Movement against Intimidation, Threat and Revenge against Activists (MITRA)
- Formation: 2004
- Type: Non-governmental organisation
- Headquarters: Mumbai
- Region served: India
- President: B.G. Deshmukh
- Website: www.mitraindia.net

= Movement against Intimidation, Threat and Revenge against Activists =

Movement against Intimidation, Threat and Revenge against Activists (MITRA) is a network of NGOs and activists based in Mumbai to protect people taking up public interest causes through Right to Information, grass root activism, or public-interest litigation (India) against intimidation from threat and attack from vested interests they may oppose in the course of their work. MITRA was founded in 2004 after an attack on activist Sumaira Abdulali by the politically led sand mafia at Kihim Beach, Alibag. MITRA was chaired by late Mr. B.G Deshmukh IAS, Retired Cabinet Secretary of India.
== Attacks on activists ==

After activist and Convenor of Awaaz Foundation Sumaira Abdulali was attacked by the son and employees of a local Alibag politician during a sand mining site visit, a public meeting was held in Mumbai and MITRA was formed under the Chairmanship of Mr. B.G. Deshmukh, IAS and retired Cabinet Secretary of India. A number of prominent NGOs and activists networked for the first time to provide a common platform to fight against vested interests and show solidarity in the face of violence. Activists under threat or those who were attacked were identified and joint NGO representations made at various levels including to the Government of Maharashtra the Police and the Bombay High Court. Recently, Attacks on RTI activists in India are escalating along with attacks on other public spirited citizens taking up grass root activism or public interest litigation.

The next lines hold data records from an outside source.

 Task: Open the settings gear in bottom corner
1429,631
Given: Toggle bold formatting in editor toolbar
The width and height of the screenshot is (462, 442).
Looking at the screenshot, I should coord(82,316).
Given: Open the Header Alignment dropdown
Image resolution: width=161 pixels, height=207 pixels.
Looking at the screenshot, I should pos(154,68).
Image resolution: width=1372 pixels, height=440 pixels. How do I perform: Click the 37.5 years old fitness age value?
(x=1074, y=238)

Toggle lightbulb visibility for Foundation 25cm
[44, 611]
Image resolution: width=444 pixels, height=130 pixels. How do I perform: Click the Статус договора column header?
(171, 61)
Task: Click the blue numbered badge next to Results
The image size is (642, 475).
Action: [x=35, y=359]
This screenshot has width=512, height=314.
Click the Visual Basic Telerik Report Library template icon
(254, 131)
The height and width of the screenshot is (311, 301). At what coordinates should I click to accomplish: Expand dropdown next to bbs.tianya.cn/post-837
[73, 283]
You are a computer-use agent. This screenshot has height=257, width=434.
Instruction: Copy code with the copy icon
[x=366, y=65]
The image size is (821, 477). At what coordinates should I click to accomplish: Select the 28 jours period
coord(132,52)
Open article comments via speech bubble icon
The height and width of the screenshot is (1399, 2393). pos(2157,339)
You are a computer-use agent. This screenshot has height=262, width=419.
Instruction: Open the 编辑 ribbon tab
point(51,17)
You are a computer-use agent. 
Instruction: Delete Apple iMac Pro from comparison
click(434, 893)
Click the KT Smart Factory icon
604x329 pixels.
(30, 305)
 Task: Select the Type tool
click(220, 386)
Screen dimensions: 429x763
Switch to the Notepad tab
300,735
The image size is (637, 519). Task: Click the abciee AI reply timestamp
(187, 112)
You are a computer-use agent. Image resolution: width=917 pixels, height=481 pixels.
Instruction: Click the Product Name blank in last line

== Representations to authorities ==

MITRA made a number of representations to the Commissioner of Police, the Home Minister of Maharashtra, Chief Minister of Maharashtra, the Home Minister of India, Prime Minister of India and Chairperson of the UPA Smt Sonia Gandhi. Attacks and murders of known activists, journalists and government and police officers acting in the public interest were brought to their attention and included a second attack on Sumaira Abdulali and journalist Viju B at Mahad, an attack on Citispace Convenor Nayana Kathpalia in Mumbai, an attack on AGNI Co ordinator Jamesh John in Mumbai, an attack on Citispace Trustee H S D’Lima in Mumbai, the murder of activist Shehla Masood in Bhopal, the murder of Right to Information activist Satish Shetty in Pune, the murder of journalist J Dey in Mumbai, the murder of anti-superstition activist Narendra Dabholkar in Pune.
== Suo Motu public interest litigation ==

In 2010, following an attack on Citispace Convenor Nayana Kathpalia who had filed public interest litigation in the Bombay High Court and the murder of RTI Activist Satish Shetty in Pune for exposing an active land mafia, the Bombay High Court took up suo motu public interest litigation to protect citizens working in the public interest. MITRA intervened in the petition and obtained an order for the legal status of ongoing cases of attack or murder of activists pending with the police to be placed before the Court. In most cases, no arrests had been made. The Court also ordered the police to compile a list of activists or citizens under threat and to take action to protect them.